There were even grocery stores in the 1600s as well — albeit a bit different than what we're used to.

A grocery order was found in an old house

While the people of 1600s England couldn't exactly hop into their cars and drive to their local grocery store for some milk as we do, they still needed a place to purchase food. It was during a renovation project on Knole, a historical home in Kent, England, Smithsonian Magazine tells us, that a volunteer by the name of Jim Parker discovered what appears to be a grocery list hidden under the floorboards of the attic.

The shopping list is described as being "beautifully written," albeit a bit hard to understand considering the antiquated type of spelling and the use of old-fashioned terms. While we may not have much use for a "greate fireshovell" today, the grocery list seems to request common items like unsalted cod (called "Greenfish"), pewter spoons (a type of spoon made with pewter instead of tin or silver, via The Pewter Society), and a frying pan. In short, the grocery list is simply an order for food and home appliances — not too dissimilar from what we would usually get on trips to Walmart or Target. Of course, we may not be buying unsalted cod and a lot of candles, but the idea still stands.

But if this is what a shopping list was like back in the 1600s, what did a grocery store at the time even look like?

Increased trade meant more goods for grocers

To say that there weren't any shops selling food or goods before the 1600s would be untrue. A butcher shop that opened in 1515 is still open today after more than 500 years of good business, via ABC News, so it's not like the grocery store was a completely revolutionary idea. But it was during the 1600s that new goods, acquired from expansion and exploration, began to fill the shelves of shops catering to the rich and the poor.

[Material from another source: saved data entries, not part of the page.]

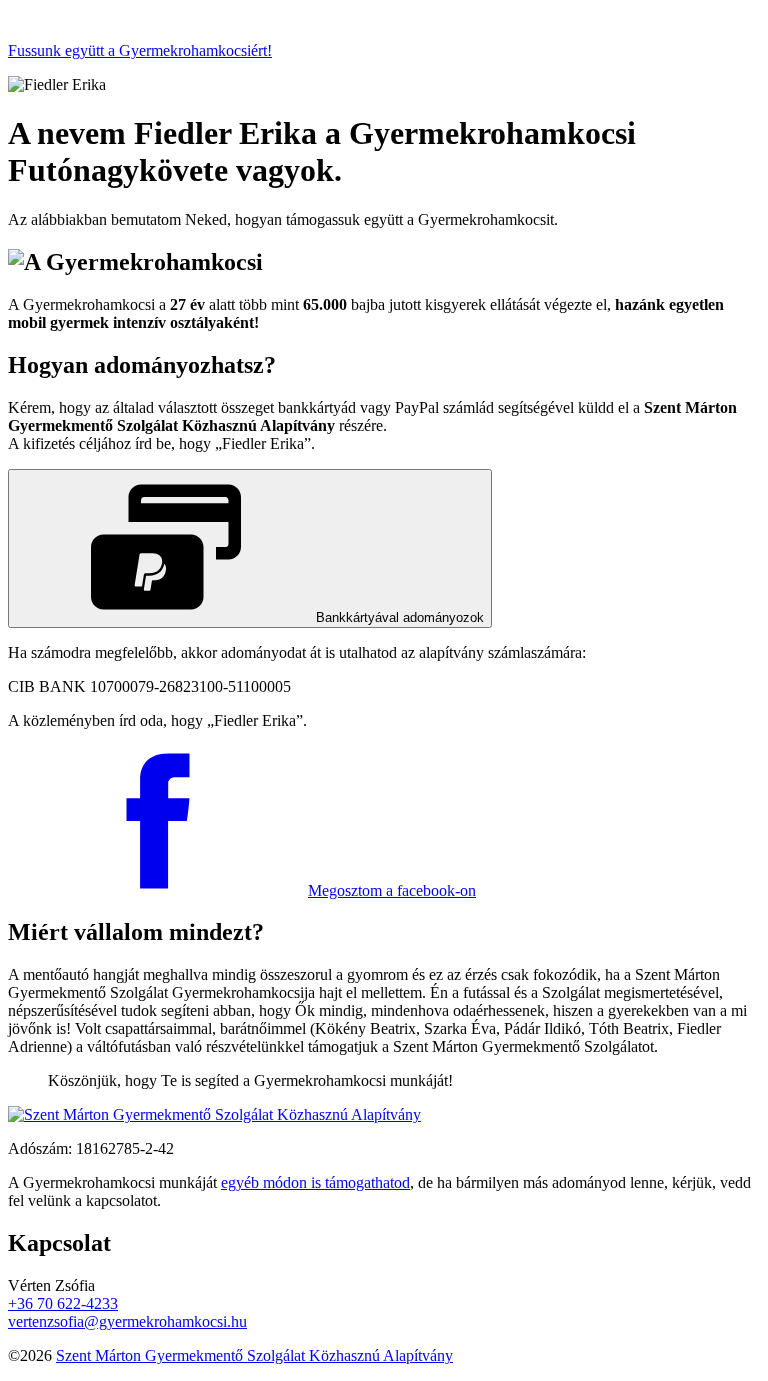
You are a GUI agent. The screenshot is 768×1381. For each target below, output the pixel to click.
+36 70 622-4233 (63, 1303)
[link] (250, 548)
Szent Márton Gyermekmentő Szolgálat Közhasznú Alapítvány (254, 1355)
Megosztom (392, 890)
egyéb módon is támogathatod (315, 1182)
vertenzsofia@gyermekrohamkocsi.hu (127, 1321)
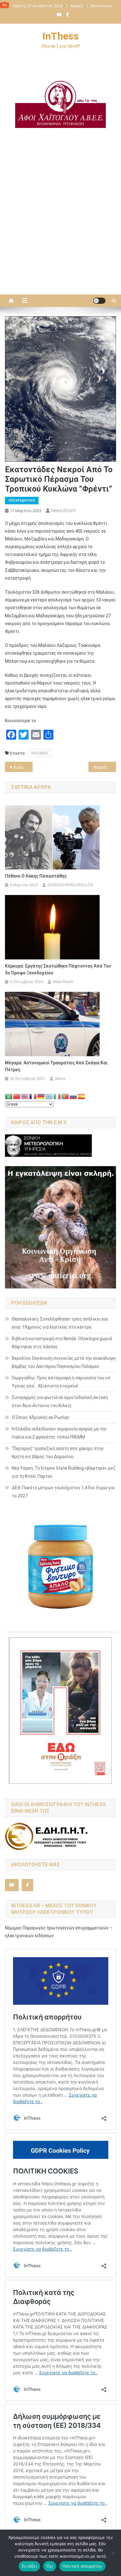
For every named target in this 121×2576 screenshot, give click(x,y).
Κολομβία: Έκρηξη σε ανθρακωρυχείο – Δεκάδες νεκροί (23, 767)
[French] (33, 1096)
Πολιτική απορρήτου (82, 2566)
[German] (41, 1096)
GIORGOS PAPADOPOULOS (70, 885)
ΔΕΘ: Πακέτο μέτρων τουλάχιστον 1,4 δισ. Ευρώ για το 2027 (63, 1491)
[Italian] (57, 1096)
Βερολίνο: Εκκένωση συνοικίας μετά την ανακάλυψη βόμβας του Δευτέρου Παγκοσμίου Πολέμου (64, 1362)
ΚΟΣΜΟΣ (39, 753)
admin (60, 1078)
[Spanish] (82, 1096)
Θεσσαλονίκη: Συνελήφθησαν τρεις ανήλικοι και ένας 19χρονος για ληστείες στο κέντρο (60, 1323)
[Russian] (73, 1096)
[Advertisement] (60, 224)
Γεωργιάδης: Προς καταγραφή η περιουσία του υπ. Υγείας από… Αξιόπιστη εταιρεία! (61, 1381)
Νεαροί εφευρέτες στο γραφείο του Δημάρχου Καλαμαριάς (104, 767)
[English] (25, 1096)
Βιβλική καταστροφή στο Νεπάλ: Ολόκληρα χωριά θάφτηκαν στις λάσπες (62, 1342)
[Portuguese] (65, 1096)
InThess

Jon Stobart, in his book "Sugar and Spice: Grocers and Groceries in Provincial England," examines how grocers of Medieval England were able to sell their customers a large range of exotic spices even in the 15th century. As the 15th century progressed into the 16th century, grocers got access to many more non-perishable goods, such as tobacco, spices, sugar, and dried fruits. While today you could grab a bag of sugar and a pack of cigarettes from a corner store without any fanfare, the introduction of these products on grocery shelves was a sign of an increased focus on globalization and stronger supply chains. No longer were grocery stores chained to selling local goods, but they could sell sugar and tobacco grown from far-off continents.

This would also mean that grocery stores were beginning a shift away from the medieval ideas of business and laying the groundwork for what would become modern (or at least more familiar) business and economic practices.